** Brief **
Format the lines from the one containing "How do I perform: Click the Discard X icon?" through the one containing "Looking at the", inclusive, as a numbered list, leaving out blank lines and pictures.

§

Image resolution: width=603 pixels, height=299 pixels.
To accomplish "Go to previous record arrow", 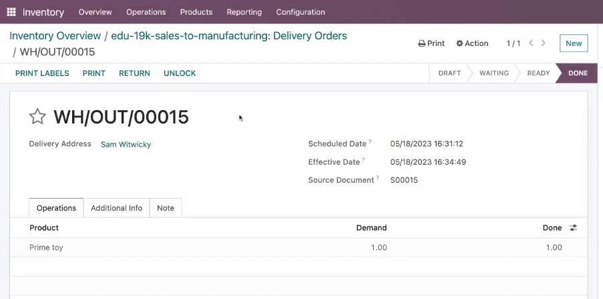I will 531,43.
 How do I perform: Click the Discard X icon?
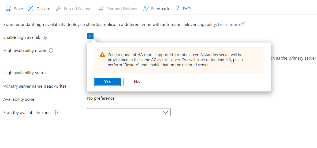pos(31,9)
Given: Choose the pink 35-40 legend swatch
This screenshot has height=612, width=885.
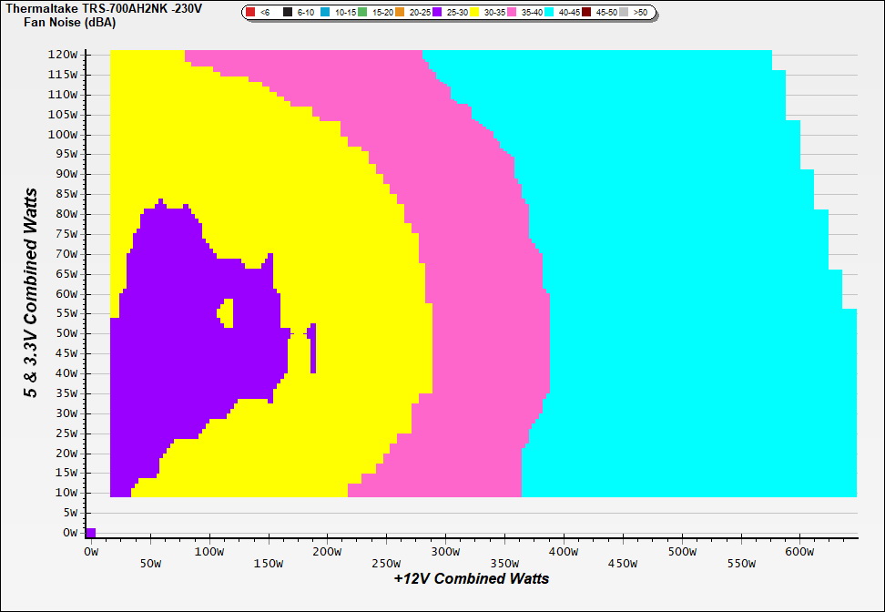Looking at the screenshot, I should tap(512, 13).
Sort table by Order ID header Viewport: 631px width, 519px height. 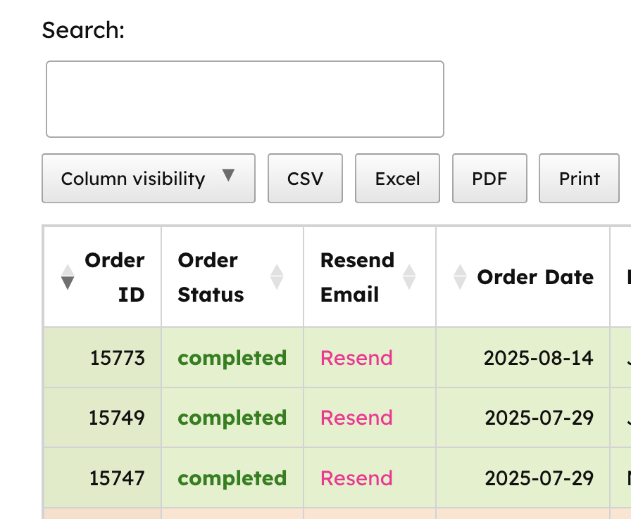click(114, 277)
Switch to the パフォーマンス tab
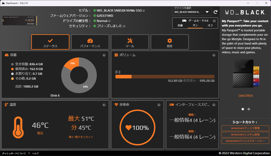Viewport: 271px width, 156px height. click(x=90, y=42)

§

** Result **
1.  How do I perform: Click the Discard X icon?
2. pos(31,9)
3. Given: Choose the pink 35-40 legend swatch
4. This screenshot has height=612, width=885.
5. Looking at the screenshot, I should tap(512, 13).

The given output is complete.